Cette philosophie d’inspiration existentialiste [9] n’est pas pensée chez Gorz comme réalisable dans son intégralité, mais, il dit « seulement que, pour la première fois, nous pouvons vouloir [qu’elle se réalise] » (EcoRev’, 2007, version 2). Alors qu’est-ce que ces modèles disent d’une possible socialisation démocratique à l’ère de l’Anthropocène dans et en dehors de l’école ? Peut-on entrevoir une vision réaliste et praticable d’une société différente, voire alternative qui amène des changements concrets de la vie quotidienne en termes de développement durable ?
Quels possibles pour une formation du citoyen en développement durable en établissements scolaires ou en-dehors ?

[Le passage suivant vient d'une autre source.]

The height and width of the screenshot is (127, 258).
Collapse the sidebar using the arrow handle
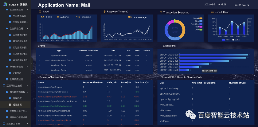pyautogui.click(x=32, y=64)
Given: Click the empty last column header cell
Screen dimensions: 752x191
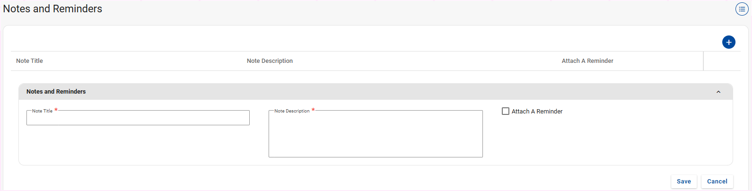Looking at the screenshot, I should coord(721,61).
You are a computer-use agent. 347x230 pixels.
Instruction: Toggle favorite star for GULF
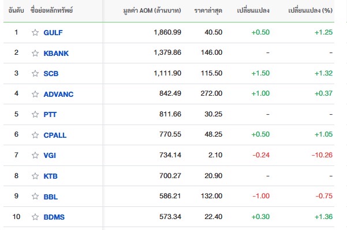[x=35, y=32]
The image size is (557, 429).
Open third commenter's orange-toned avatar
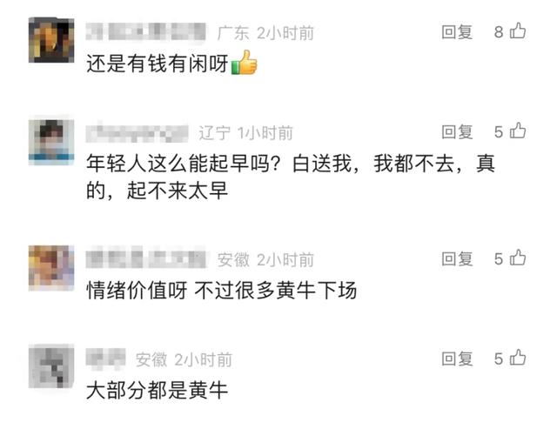[x=51, y=268]
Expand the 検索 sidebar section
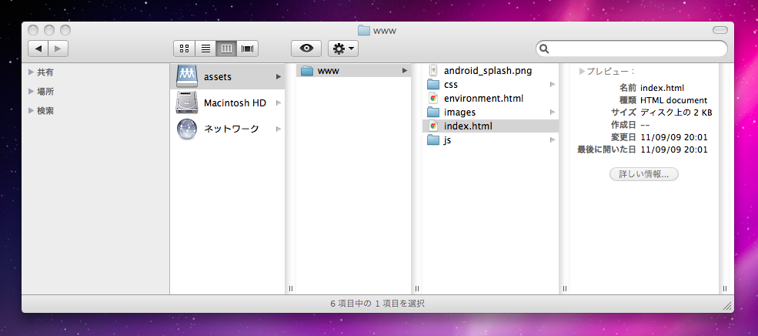Image resolution: width=758 pixels, height=336 pixels. pos(32,110)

Ainsi, nous cherchons à savoir en quoi Gorz par sa pensée peut être une figure inspirante pour s’emparer des défis de notre temps aussi bien dans un lieu institutionnalisé comme l’École ou hors de l’école faisant le pari d’une jeunesse capable d’être l’actrice de sa propre transformation pour répondre à la catastrophe écologie planétaire. On sait à quel point Gorz dénonce la forme scolaire : « Les méthodes actuelles de formation sont souvent peu adaptées et peu motivantes. Une réforme pédagogique, à tous les niveaux de l’enseignement, est urgente qui met l’accent sur la capacité d’apprendre par soi-même, sur l’acquisition d’une famille de compétences permettant la polyvalence et l’évolution dans un ensemble de métiers » (Gorz, 2004, p. 229). Pour autant l’éducation pour lui est un fondamental qui émancipe et doit conduire à l’autonomie des individus. Il dénoncerait sans doute, comme bien d’autres chercheurs contemporains (Barthes, 2017, Chauvigné 2013, Chauvigné, 2017, 2018, 2021, Lange, 2015) les conditionnements sociaux d’une éducation au développement durable à base d’éco-gestes (tri des déchets, ramassage des papiers, des plastiques, le retour au vrac, etc.). Sans nier l’utilité de ces préconisations, il penserait indispensable de les dépasser pour défendre réellement « le monde vécu » dans une compréhension et une maîtrise de ses propres actes (Gorz, 2008).
Peut-on de ce fait compter sur la responsabilité individuelle pour s’auto-limiter ou faut-il miser sur un engagement total dans une vie meilleure impliquant des rapports à l’existence autres ? Qu’est-il possible de faire collectivement au-delà de « l’éducation des consciences » (Renault, 2004) ? Peut-on engager un commun suffisamment fort pour vivre mieux et vivre autrement dans et hors l’école ?
À l’École
Nous observons une certaine normativité dans l’approche des questions liées à l’éducation au développement durable avec des préconisations officielles qui pourraient s’apparenter à une culture unifiée et partagée (Barroche et al., 2008 ; Chauvigné, 2017, Lange, 2015). Le fait que les politiques scolaires fassent le choix d’une éducation au développement durable puis de transition écologique comme généralisation de l’éducation au développement durable (2019) [10] traduit -il une évolution dans l’approche de ces questions au sein de l’École ? Cette évolution contribue-t-elle à œuvrer dans le sens de la critique gorzienne ? La culture pose à la fois une interrogation sur les finalités et les contenus pour penser collectivement les défis contemporains. Par culture commune, nous entendons un ensemble de contenus, de pratiques, de curriculum réel et caché (Lahire, 2006). Celle-ci se trouve bousculée dans un contexte de transformation des curriculums scolaires via les institutions européennes (OCDE, etc.) autour des compétences (Audigier, 2012) avec les éducations à qui n’ont pas de curriculum. Ces éducations à ont la particularité a) de ne pas concerner spécifiquement des savoirs au sens strict, mais également des valeurs éthiques ou politiques et des comportements ; b) elles renvoient davantage à des pratiques de référence (celles du médecin, de l’homme politique, de l’expert…) qu’à des savoirs savants ; c) elles visent davantage la transformation des pratiques sociales que la scolarisation des pratiques existantes (Lebeaume, 2004).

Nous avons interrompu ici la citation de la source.